An employee of Gov. Ron DeSantis’s (R-Florida) presidential campaign was fired on Tuesday after he produced a video featuring Nazi imagery and posted it on Twitter.
Nate Hochman, who served as a speechwriter for the DeSantis campaign and previously wrote for the right-wing publication The National Review, created a meme-filled video promoting DeSantis and disparaging former President Donald Trump, the GOP frontrunner for the 2024 presidential nomination. He then shared the video with a DeSantis-supporting Twitter account, which posted the video on its profile. Shortly after Hochman retweeted the video, it was removed from the original account.
The first half of the video, which is still viewable on some accounts, portrays Trump as not being far enough to the right. The second half of the video features positive headlines — from a far right perspective — of DeSantis, praising him for enacting legislation targeting LGBTQ people. The video also includes militaristic imagery, depicting soldiers marching alongside DeSantis.

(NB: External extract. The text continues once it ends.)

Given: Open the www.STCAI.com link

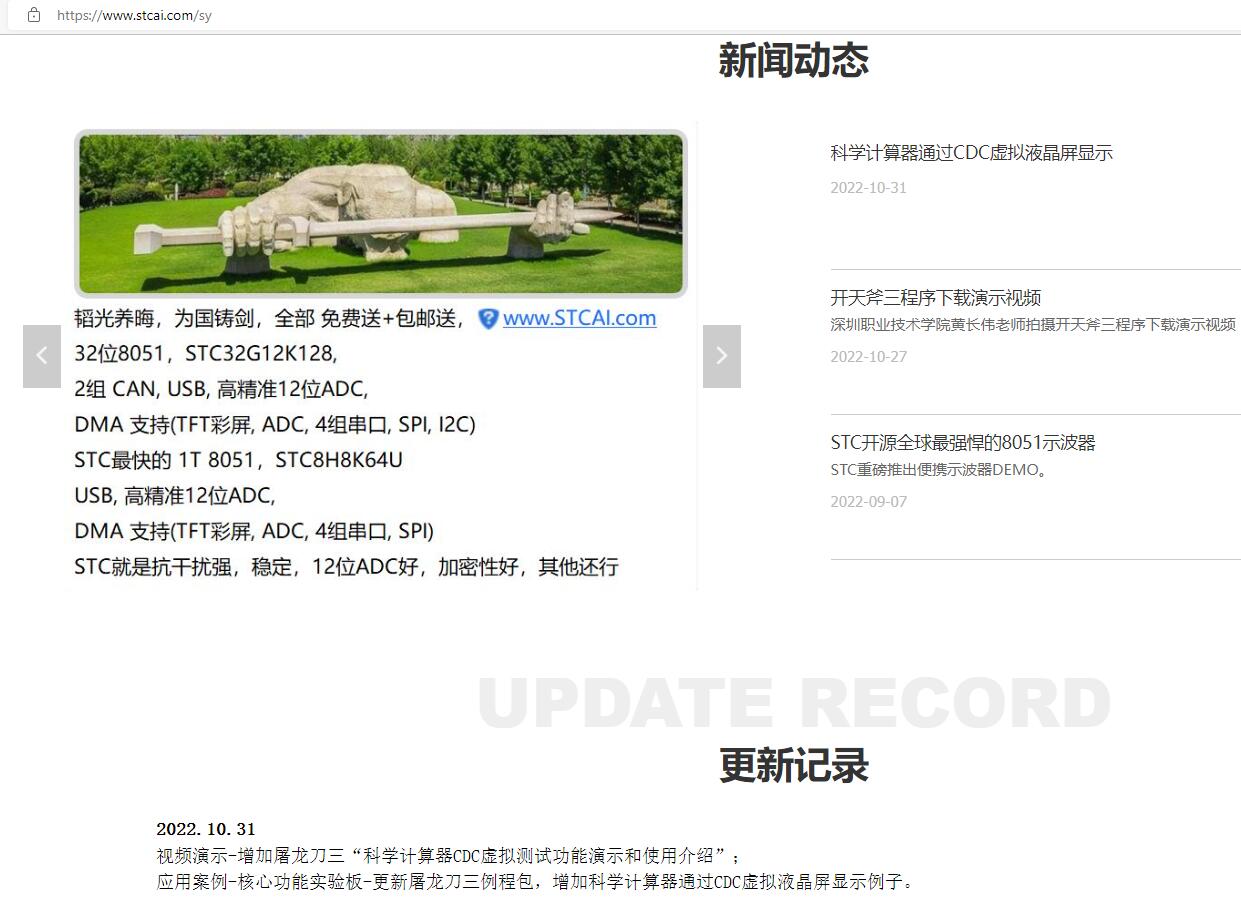Looking at the screenshot, I should (579, 318).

At that point, DeSantis’s head is placed in the center of a Sonnenrad, an ancient European symbol that was appropriated by the German Nazi Party and that is frequently used today by white supremacists.
When asked about the incident by Axios, a spokesperson for the DeSantis campaign acknowledged Hochman’s video but refused to comment further.

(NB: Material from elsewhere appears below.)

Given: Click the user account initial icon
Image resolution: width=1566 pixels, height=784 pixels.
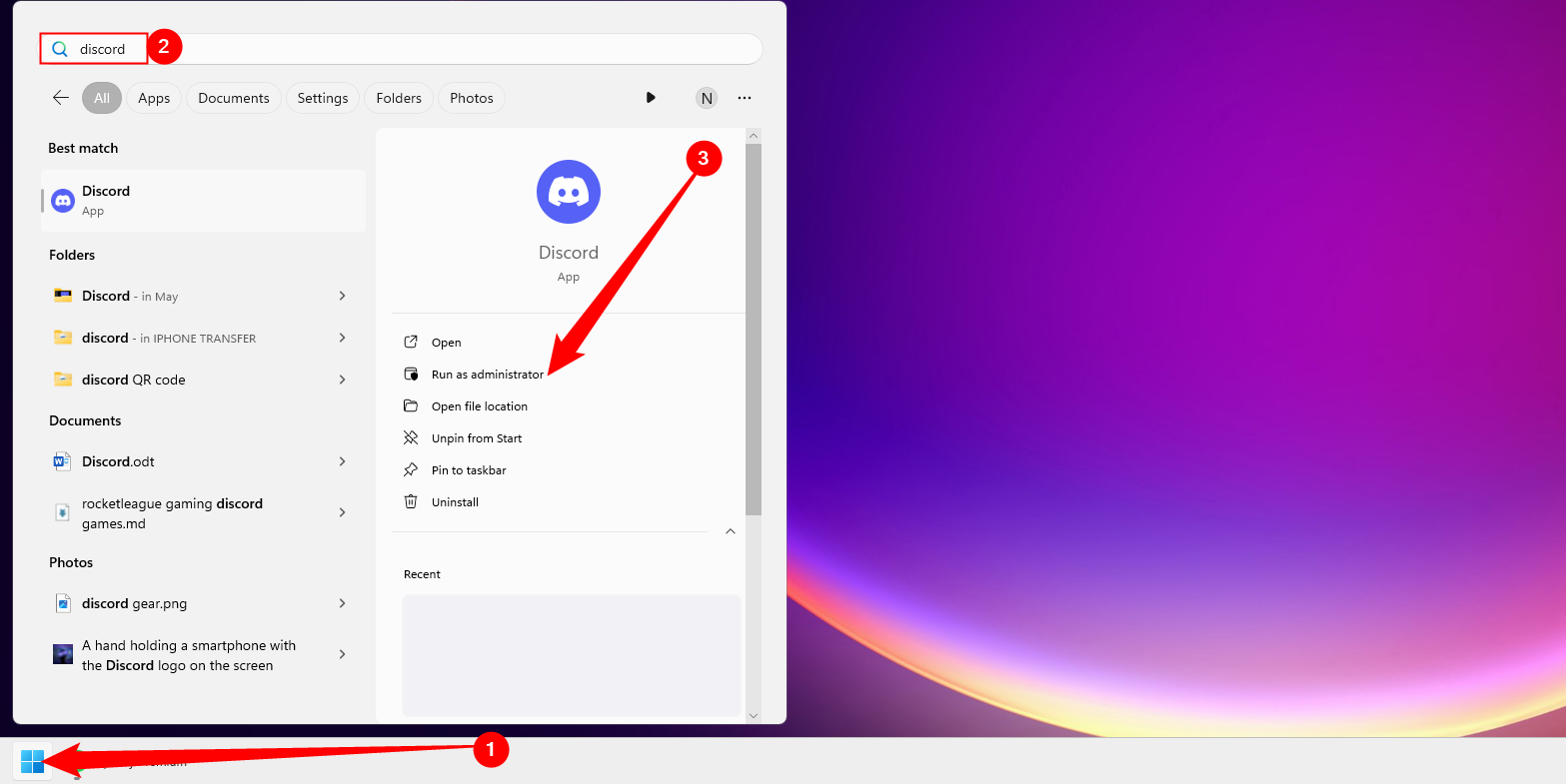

“Nate Hochman is no longer with the campaign. And we will not be commenting on him further,” the spokesperson said.
DeSantis has continually showcased his fascistic leanings as governor, historians have pointed out.
“I don’t use the F word, the fascist word, too often,” Ruth Ben-Ghiat, an expert on fascism and authoritarianism, said last month. “But Ron DeSantis, I have called him many times ‘the Florida fascist.’ He will make himself to be anything he thinks will help him to get ahead. This is what Mussolini did.”
Ben-Ghiat then cited the DeSantis administration’s moves to limit the teaching of factual history, particularly about the role of racism and white supremacy in the U.S.
“When a child or a college student reads about racial discrimination, they may feel a spark of injustice and want to do something about it,” Ben-Ghiat said. “That’s what Ron DeSantis doesn’t want to happen. He wants to create a kind of passive, ignorant population.”
Historian Barbara Ransby echoed these sentiments in an op-ed for Truthout in January.
“In attacking African American studies, DeSantis has taken one more step toward not only a full-on embrace of white nationalism and authoritarianism, but also toward situating himself in a truly ‘alternative reality,’ where facts don’t matter, research is irrelevant, expertise is sidelined, and young people are scurrilously miseducated,” Ransby wrote. She added:
DeSantis’s dangerous actions are textbook proto-fascist measures. … [His] actions are about intimidation, silencing potential dissident voices, preempting critical thinking from young people that might lead to informed political action, and flexing his muscle to silence voices that do not echo his own.